Espanha mostra ao mundo que França não é invencível
A Espanha chegou à final da Copa pela segunda vez na história com uma vitória incontestável contra a França, que fazia uma campanha brilhante e agradável aos olhos do telespectador que aprecia o bom futebol.
Não foi o jogo duro e disputado que todos esperavam. Os espanhóis dominaram do começo ao fim, sem margem para dúvidas. Foi uma aula construída a partir do meio de campo, com grandes atuações de Rodri, Fabian Ruiz e Dani Olmo.
O domínio foi tão absoluto que, até os 35 ou 40 minutos do segundo tempo, quando o desespero bateu, a França sequer tinha conseguido acertar um chute no alvo. Os locutores de antigamente diriam que o goleiro Unai Simón sequer tinha sujado o uniforme.

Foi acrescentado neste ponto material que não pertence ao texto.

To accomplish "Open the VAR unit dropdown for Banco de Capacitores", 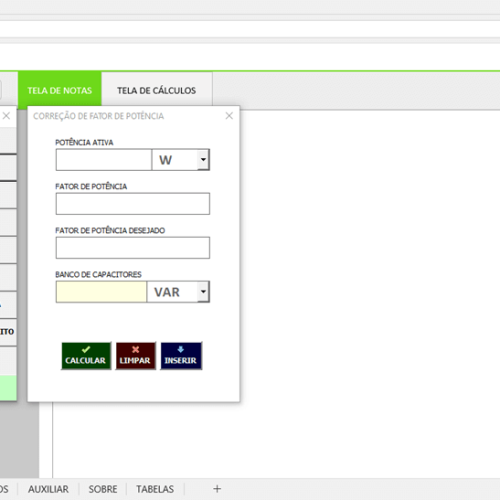I will coord(203,292).
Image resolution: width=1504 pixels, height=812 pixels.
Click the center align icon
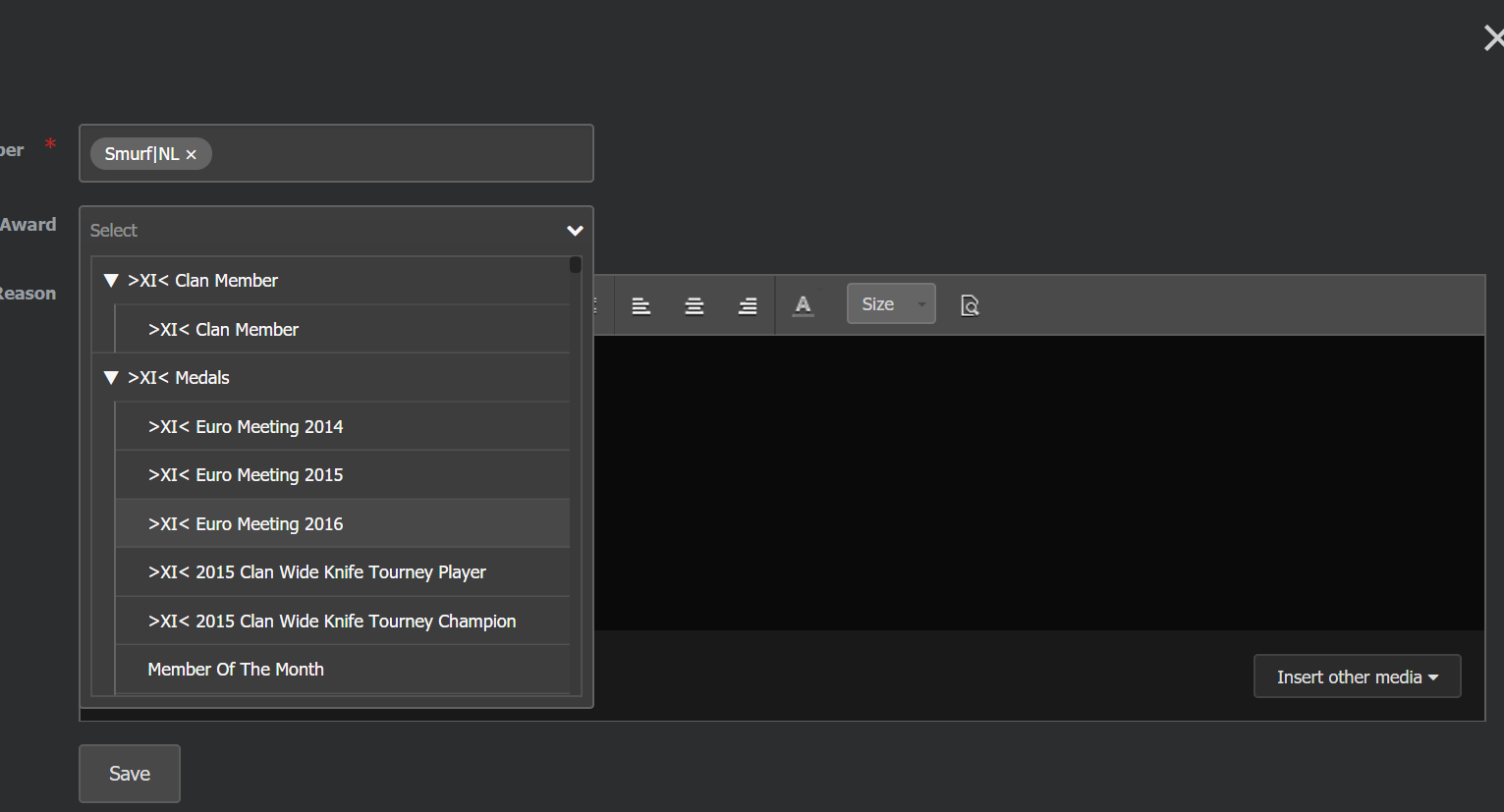point(695,305)
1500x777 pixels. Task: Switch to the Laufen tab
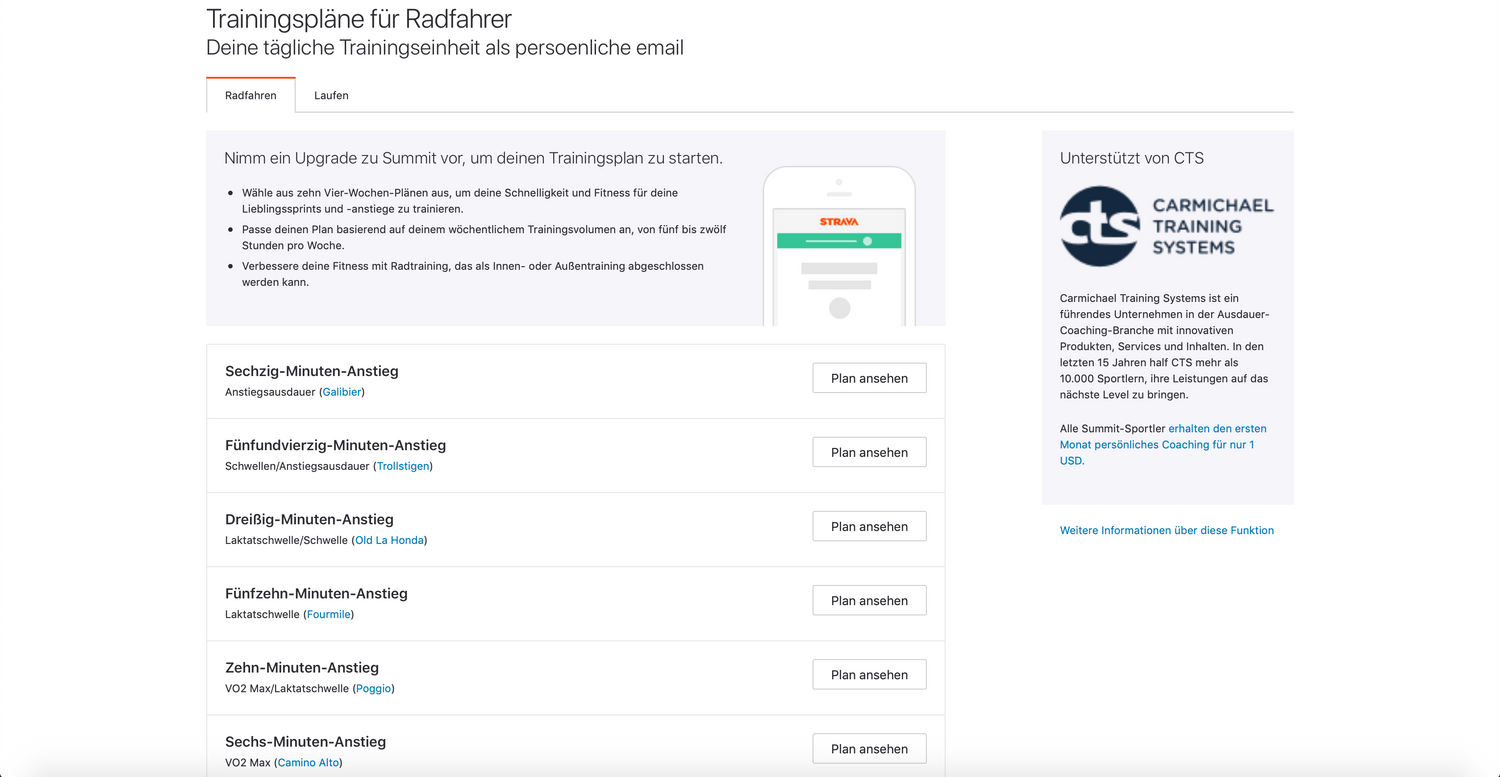click(x=331, y=95)
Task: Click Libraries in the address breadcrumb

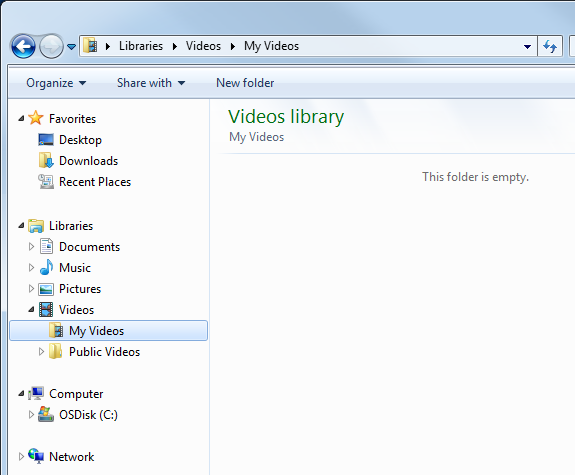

Até a semifinal, era uma Copa impressionante de Michael Olise, Kylian Mbappé e Ousmane Dembelé. Nenhum dos três jogou bem. Olise inclusive foi substituído no meio do segundo tempo, porque provavelmente consumiu a paciência toda do técnico Didier Deschamps.
Outro ponto de desequilíbrio foi a atuação do lateral-esquerdo espanhol Marc Cucurella, que anulou o lado mais forte da França, o direito, onde jogam Dembelé e Olise. Com o detalhe de que o cabeludo jogou amarelado desde o começo do primeiro tempo.
A Espanha não tem um destaque individual incontestável. Lamine Yamal, que poderia sê-lo, jogou “apenas” no mesmo nível dos colegas. Mas demonstrou um alinhamento coletivo que nenhuma outra seleção mostrou na Copa até agora.